Pas d'indulgence pour le patron des sociétés Norit et Gefipro, qui s'est rendu coupable d'escroqueries par métier de manière répétée et systématique pendant plusieurs années. Le financier brésilien a été condamné vendredi à cinq ans de réclusion par la Cour d'assises de Genève. Les deux associés valaisans, qui étaient sous son ascendant, ont écopé de peines un peu plus clémentes.

Les délits commis sont d'une extrême gravité. Les responsables connaissaient leurs clients, qui ont été dépouillés du fruit de toute une vie de travail pour plusieurs dizaines de millions de francs. Ils n'ont en outre rien remboursé. Le Brésilien, leader incontestable du groupe, s'est servi d'au moins 19 millions. Il lui appartenait de stopper l'hémorragie. Mais il a persisté jusqu'à la chute en 1994, entraînant ses acolytes, «par vanité et orgueil».

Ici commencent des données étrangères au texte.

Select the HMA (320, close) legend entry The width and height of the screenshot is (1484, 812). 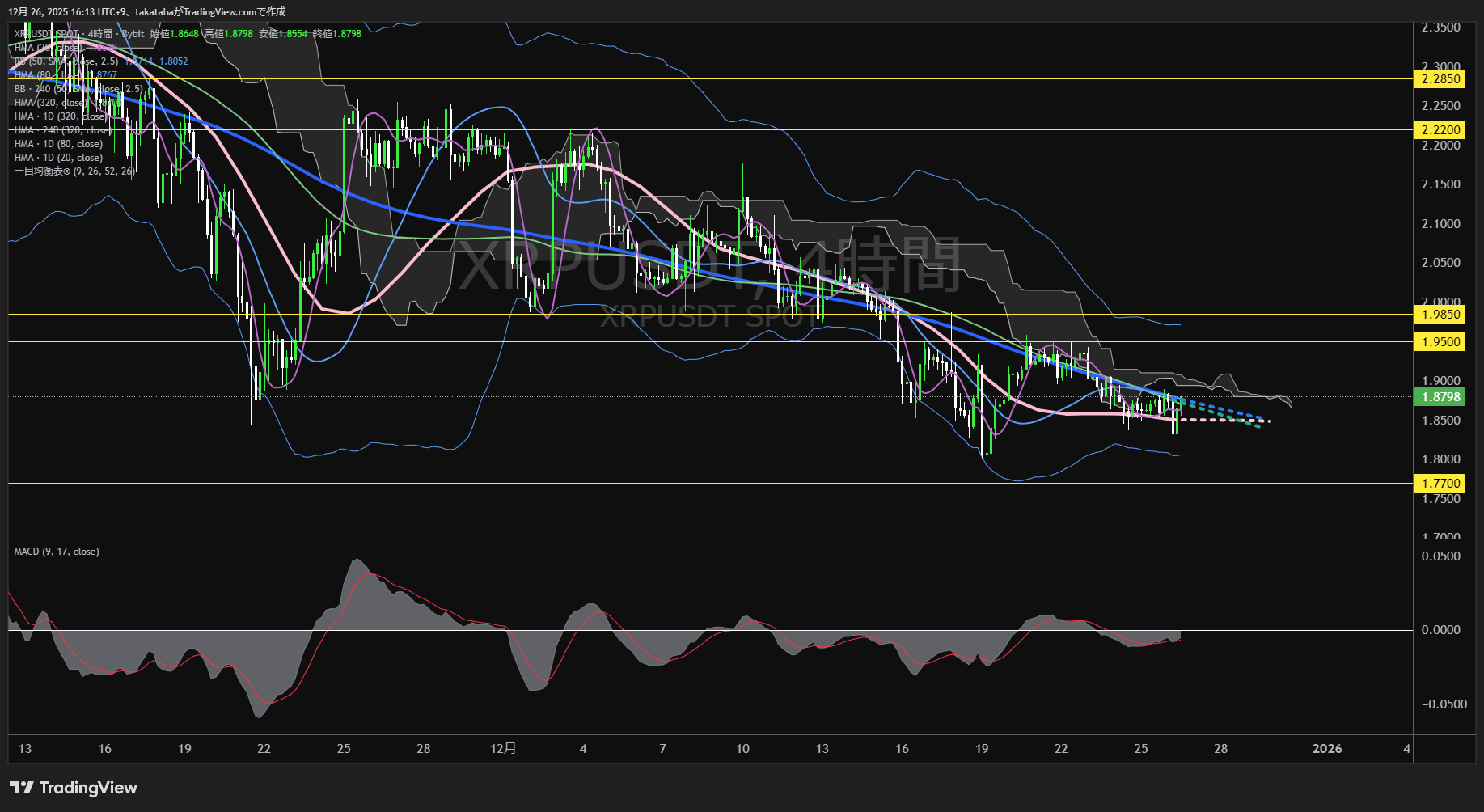49,103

La cour lui a ainsi infligé la peine requise par le procureur général, pour escroqueries, faux dans les titres et gestion fautive. Les jurés ont considéré qu'il avait exercé une dépendance psychique et financière sur les administrateurs valaisans. Le premier a été condamné à deux ans de prison ferme, tandis que l'autre, en fait numéro trois dans la hiérarchie, a, lui, bénéficié d'une peine de 18 mois avec sursis.